Debug UpdateString(@a$, @b$, 7)

Debug a$
BERESHEIT
User avatar
netmaestro
PureBasic Bullfrog
PureBasic Bullfrog
Posts: 8425
Joined: Wed Jul 06, 2005 5:42 am
Location: Fort Nelson, BC, Canada

Re: UpdateString: destructive insert

Post by netmaestro »

This code is executing one billion times in 13.7 seconds on my computer, 3.2ghz AMD Phenom.
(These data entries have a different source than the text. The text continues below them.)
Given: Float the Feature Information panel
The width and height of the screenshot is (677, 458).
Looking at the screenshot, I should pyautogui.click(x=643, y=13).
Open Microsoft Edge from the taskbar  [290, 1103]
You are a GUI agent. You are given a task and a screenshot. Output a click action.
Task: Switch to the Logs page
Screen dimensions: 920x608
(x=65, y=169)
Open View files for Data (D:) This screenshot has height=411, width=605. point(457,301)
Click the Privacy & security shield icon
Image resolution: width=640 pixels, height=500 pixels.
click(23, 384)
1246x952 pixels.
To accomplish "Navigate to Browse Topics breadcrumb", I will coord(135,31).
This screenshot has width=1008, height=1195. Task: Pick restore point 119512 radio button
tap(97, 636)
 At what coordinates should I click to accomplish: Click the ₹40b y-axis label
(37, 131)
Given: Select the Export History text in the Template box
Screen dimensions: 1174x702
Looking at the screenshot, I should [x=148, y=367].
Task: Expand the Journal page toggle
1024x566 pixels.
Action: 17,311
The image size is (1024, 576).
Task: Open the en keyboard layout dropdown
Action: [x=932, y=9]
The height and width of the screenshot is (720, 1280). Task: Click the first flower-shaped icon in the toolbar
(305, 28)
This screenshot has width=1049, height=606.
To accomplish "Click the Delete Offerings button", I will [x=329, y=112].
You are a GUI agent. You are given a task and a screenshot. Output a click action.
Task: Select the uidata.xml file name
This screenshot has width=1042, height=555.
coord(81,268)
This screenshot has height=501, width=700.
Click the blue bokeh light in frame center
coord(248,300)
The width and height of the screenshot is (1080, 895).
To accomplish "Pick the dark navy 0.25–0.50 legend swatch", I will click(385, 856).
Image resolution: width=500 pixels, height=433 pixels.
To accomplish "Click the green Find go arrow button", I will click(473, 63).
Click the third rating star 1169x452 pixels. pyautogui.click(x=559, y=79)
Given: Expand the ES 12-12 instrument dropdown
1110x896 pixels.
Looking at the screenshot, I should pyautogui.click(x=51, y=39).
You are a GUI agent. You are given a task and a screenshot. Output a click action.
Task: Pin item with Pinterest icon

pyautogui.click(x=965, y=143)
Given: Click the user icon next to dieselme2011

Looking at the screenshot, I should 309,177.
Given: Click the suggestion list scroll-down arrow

I'm going to guess it can't be optimized very much from here.. but see what you can do :D
BERESHEIT
wilbert
PureBasic Expert
PureBasic Expert
Posts: 3870
Joined: Sun Aug 08, 2004 5:21 am
Location: Netherlands

Re: UpdateString: destructive insert

Post by wilbert »

This should be faster

Code: Select all

Procedure.l UpdateString(*target, *insert, pos.l)
  EnableASM
  MOV edx, *target
  MOV eax, pos
  CompilerIf #PB_Compiler_Unicode
    !lea edx, [edx + eax * 2 - 2]
    MOV eax, *insert
    !jmp us_unic_entry
    !us_unic_loop:
    !mov [edx], cx
    !add eax, 2
    !add edx, 2
    !us_unic_entry:
    !mov cx, [eax]
    !and cx, cx
    !jnz us_unic_loop
    SUB eax, *insert
    !shr eax, 1
  CompilerElse
    !lea edx, [edx + eax - 1]
    MOV eax, *insert
    !jmp us_ascii_entry
    !us_ascii_loop:
    !mov [edx], cl
    !inc eax
    !inc edx
    !us_ascii_entry:
    !mov cl, [eax]
    !and cl, cl
    !jnz us_ascii_loop
    SUB eax, *insert
  CompilerEndIf
  DisableASM
  ProcedureReturn 
EndProcedure
It does the same as your function.
There is a possible problem however with this approach (both your function and my alternative) and that is that there is no check to assure that there is only data set within the boundaries of the target string.
User avatar
netmaestro
PureBasic Bullfrog
PureBasic Bullfrog
Posts: 8425
Joined: Wed Jul 06, 2005 5:42 am
Location: Fort Nelson, BC, Canada

Re: UpdateString: destructive insert

Post by netmaestro »

It is faster, by about 25% here! I must study why now. No checking is done for speed's sake.
BERESHEIT
wilbert
PureBasic Expert
PureBasic Expert
Posts: 3870
Joined: Sun Aug 08, 2004 5:21 am
Location: Netherlands

Re: UpdateString: destructive insert

Post by wilbert »

The call to the PB procedure to get the length of *insert is probably what is slowing things down.
The procedure I created doesn't determine the length in advance.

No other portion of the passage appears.